Input data
________________

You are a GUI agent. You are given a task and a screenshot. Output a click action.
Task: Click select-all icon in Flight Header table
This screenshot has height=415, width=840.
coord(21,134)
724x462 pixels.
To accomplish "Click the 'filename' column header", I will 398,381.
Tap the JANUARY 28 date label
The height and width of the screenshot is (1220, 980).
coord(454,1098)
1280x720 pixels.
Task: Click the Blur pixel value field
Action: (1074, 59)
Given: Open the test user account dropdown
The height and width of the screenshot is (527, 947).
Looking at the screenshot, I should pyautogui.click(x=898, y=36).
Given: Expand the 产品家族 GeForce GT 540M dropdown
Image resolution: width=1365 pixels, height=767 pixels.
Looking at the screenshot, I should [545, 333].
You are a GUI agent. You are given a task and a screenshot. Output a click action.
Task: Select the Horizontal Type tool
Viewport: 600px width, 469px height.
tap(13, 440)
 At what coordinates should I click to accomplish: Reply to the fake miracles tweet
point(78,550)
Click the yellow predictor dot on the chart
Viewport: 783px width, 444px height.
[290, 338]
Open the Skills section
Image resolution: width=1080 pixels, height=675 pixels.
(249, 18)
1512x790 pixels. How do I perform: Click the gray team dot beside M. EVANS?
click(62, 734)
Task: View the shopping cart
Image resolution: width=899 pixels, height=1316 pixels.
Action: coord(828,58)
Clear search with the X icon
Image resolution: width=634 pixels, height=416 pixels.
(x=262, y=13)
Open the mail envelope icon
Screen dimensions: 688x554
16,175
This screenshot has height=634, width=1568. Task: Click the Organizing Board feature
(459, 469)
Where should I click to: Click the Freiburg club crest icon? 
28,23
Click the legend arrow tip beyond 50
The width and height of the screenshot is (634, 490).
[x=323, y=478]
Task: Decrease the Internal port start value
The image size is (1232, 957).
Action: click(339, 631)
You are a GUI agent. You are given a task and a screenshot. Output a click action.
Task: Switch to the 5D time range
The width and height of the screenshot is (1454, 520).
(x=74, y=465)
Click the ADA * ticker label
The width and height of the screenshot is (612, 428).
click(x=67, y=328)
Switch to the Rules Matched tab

________________

What is being asked
Find the word "dropdown" in the data and copy out each line where it turns up.

Expected output
Given: Open the test user account dropdown
Given: Expand the 产品家族 GeForce GT 540M dropdown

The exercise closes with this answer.